● TASK TO COMPLETE
Each line below containing the word "flag" needs to be shown.

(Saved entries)
* * * * * * * * *
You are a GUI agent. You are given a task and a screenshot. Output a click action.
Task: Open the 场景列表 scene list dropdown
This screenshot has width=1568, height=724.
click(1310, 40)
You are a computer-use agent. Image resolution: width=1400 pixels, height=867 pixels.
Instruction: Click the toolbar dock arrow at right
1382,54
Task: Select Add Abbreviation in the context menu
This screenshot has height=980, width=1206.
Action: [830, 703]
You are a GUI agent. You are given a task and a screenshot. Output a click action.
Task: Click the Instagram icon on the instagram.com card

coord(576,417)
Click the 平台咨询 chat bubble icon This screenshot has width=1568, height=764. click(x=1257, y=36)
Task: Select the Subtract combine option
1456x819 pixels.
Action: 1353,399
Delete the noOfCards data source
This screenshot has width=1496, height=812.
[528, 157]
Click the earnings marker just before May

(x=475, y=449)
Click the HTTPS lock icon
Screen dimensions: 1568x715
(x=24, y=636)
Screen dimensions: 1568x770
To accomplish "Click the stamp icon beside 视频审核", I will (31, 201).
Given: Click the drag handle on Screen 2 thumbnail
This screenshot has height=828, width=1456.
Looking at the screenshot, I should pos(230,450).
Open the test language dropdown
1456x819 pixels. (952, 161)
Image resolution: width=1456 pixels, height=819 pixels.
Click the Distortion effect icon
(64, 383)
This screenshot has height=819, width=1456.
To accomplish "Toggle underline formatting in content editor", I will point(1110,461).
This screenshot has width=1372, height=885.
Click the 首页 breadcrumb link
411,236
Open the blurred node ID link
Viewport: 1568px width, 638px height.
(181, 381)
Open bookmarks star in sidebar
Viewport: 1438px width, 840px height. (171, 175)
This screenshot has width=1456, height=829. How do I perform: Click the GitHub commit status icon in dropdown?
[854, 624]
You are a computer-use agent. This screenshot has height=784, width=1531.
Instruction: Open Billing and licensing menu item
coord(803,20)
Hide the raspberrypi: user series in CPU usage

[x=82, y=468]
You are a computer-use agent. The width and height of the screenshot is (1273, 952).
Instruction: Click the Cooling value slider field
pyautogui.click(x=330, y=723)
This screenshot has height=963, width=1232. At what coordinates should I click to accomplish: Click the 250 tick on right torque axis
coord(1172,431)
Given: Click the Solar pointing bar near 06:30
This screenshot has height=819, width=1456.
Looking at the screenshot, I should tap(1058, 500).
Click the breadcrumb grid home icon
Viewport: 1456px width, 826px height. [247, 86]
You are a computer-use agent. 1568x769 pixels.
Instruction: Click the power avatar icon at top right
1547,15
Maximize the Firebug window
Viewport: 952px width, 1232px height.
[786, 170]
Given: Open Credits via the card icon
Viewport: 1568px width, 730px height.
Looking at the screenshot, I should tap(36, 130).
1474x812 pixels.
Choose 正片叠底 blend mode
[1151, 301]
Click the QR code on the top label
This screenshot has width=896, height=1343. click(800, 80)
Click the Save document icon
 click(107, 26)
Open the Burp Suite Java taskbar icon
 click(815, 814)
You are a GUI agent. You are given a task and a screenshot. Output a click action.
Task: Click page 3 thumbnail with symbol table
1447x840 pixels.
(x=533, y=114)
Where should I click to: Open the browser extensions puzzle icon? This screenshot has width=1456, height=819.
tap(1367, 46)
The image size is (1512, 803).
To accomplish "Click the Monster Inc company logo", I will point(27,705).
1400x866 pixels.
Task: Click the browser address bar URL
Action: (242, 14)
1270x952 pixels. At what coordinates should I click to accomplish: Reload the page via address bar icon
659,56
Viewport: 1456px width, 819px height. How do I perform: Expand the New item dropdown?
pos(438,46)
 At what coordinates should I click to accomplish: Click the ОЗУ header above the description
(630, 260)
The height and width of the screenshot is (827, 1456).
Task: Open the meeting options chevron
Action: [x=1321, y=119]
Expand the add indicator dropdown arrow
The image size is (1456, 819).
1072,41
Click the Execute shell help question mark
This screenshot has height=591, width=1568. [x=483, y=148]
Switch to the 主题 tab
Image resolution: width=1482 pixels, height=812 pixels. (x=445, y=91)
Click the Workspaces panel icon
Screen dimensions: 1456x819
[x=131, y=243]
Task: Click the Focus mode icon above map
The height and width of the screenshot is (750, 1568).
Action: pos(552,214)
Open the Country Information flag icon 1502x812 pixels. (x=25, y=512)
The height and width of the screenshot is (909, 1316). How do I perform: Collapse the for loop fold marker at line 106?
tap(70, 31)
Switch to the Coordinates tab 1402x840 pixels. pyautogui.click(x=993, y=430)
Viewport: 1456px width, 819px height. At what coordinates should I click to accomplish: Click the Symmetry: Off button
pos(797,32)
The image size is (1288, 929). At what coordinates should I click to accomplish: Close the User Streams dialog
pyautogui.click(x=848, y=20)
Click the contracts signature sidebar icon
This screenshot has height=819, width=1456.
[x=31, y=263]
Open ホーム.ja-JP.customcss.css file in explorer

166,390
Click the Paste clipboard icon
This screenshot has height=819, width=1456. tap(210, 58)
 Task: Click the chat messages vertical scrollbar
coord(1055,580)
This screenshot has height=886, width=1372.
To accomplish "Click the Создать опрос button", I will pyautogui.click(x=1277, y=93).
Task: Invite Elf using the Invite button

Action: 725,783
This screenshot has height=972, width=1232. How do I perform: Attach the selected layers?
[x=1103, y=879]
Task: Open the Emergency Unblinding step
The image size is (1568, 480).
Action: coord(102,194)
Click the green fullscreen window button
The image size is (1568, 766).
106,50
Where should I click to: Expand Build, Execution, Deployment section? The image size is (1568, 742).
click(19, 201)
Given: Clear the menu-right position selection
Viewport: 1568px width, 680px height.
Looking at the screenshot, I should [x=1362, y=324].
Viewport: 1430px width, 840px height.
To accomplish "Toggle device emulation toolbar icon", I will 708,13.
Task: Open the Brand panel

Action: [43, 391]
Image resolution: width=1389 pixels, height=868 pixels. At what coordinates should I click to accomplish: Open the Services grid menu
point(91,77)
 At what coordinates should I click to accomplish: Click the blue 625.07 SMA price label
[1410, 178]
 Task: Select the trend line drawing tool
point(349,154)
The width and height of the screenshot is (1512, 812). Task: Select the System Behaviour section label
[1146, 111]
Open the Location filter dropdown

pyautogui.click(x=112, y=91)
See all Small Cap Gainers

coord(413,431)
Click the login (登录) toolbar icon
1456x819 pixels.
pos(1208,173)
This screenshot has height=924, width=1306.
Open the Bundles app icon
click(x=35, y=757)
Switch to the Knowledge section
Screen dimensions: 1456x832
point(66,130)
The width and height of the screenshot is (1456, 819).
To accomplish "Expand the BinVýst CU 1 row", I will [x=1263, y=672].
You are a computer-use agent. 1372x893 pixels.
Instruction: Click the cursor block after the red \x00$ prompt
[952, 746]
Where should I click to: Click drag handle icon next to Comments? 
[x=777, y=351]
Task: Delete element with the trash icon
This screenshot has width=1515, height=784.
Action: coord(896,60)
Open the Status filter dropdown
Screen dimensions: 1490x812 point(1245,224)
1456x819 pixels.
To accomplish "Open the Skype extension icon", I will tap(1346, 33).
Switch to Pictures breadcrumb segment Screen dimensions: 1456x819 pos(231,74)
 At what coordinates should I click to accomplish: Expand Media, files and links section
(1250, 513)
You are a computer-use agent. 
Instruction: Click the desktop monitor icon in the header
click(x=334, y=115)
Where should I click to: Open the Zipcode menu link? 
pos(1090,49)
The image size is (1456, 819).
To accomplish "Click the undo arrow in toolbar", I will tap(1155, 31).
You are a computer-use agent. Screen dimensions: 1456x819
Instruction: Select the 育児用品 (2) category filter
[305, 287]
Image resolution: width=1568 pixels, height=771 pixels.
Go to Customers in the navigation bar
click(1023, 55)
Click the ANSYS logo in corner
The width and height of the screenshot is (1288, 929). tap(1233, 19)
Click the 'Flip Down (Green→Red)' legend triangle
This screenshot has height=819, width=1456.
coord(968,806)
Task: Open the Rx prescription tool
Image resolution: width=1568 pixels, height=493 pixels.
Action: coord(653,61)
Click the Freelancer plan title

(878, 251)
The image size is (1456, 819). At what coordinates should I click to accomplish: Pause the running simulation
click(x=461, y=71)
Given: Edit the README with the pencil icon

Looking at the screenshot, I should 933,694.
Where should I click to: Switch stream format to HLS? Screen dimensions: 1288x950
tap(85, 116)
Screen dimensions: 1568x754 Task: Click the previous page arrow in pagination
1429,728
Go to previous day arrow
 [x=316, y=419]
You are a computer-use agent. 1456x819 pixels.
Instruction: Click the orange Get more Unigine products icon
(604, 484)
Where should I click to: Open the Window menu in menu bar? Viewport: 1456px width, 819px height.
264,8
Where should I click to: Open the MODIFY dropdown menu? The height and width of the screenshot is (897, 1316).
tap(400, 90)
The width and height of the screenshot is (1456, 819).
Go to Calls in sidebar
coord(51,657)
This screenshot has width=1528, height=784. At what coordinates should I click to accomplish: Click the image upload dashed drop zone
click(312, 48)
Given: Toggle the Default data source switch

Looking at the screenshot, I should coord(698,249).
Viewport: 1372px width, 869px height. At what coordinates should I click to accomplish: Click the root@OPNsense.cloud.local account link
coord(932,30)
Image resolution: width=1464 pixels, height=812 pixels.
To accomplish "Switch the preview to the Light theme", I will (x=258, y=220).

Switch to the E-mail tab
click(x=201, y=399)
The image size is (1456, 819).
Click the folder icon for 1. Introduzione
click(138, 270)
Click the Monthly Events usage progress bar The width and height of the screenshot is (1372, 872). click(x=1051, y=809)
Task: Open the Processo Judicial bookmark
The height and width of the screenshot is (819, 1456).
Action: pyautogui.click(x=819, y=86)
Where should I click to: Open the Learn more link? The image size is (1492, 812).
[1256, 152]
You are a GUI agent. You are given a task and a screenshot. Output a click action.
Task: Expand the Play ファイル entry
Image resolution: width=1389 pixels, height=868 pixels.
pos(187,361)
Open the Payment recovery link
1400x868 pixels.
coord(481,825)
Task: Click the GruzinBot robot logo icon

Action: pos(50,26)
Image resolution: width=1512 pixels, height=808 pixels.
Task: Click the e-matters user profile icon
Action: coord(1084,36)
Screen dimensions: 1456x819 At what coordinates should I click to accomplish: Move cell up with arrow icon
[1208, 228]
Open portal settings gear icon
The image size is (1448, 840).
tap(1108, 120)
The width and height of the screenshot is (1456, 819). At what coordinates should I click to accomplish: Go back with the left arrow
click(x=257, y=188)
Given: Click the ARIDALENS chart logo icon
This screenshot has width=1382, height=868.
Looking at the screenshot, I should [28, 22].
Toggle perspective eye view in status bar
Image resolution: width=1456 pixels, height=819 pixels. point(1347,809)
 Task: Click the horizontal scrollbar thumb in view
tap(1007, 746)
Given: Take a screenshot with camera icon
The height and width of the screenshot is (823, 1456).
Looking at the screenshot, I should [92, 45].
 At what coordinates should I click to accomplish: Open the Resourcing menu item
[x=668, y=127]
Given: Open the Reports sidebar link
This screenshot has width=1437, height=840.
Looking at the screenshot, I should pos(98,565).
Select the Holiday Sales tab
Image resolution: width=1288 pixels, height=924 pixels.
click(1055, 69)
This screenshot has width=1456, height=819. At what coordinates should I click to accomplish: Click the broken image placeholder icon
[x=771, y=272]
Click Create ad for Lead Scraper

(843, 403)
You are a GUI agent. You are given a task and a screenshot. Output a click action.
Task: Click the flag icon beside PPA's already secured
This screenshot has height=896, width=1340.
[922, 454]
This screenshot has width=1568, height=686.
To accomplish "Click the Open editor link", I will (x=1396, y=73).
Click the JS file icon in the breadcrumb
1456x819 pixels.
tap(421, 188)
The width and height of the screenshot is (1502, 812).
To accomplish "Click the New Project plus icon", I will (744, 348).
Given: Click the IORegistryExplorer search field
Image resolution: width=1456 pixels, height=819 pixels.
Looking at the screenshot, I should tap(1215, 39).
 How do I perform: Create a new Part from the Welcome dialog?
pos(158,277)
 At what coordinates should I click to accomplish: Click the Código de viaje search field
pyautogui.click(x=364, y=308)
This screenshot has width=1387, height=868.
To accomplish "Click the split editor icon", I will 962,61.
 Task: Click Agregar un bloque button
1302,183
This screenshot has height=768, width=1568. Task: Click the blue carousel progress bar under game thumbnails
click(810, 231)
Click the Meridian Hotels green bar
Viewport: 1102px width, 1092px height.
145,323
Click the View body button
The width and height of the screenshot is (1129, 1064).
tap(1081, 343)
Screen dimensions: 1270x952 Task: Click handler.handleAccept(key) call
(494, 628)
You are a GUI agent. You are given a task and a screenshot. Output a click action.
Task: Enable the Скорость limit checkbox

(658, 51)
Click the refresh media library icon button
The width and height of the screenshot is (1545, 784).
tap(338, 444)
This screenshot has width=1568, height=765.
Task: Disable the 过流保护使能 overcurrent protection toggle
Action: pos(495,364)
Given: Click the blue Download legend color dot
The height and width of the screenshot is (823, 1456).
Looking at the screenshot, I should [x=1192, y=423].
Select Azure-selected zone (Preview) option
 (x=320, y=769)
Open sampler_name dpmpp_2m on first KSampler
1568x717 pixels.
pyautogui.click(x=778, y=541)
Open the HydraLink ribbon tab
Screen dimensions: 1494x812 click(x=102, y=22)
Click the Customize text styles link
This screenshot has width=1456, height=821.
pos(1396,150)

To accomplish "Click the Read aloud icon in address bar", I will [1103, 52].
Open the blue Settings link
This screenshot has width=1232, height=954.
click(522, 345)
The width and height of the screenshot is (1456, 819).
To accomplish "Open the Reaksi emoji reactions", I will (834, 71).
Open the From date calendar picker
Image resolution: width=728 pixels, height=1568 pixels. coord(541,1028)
* * * * * * * * *
● RESULT OF THE EXERCISE
Open the Country Information flag icon 1502x812 pixels. (x=25, y=512)
Task: Click the flag icon beside PPA's already secured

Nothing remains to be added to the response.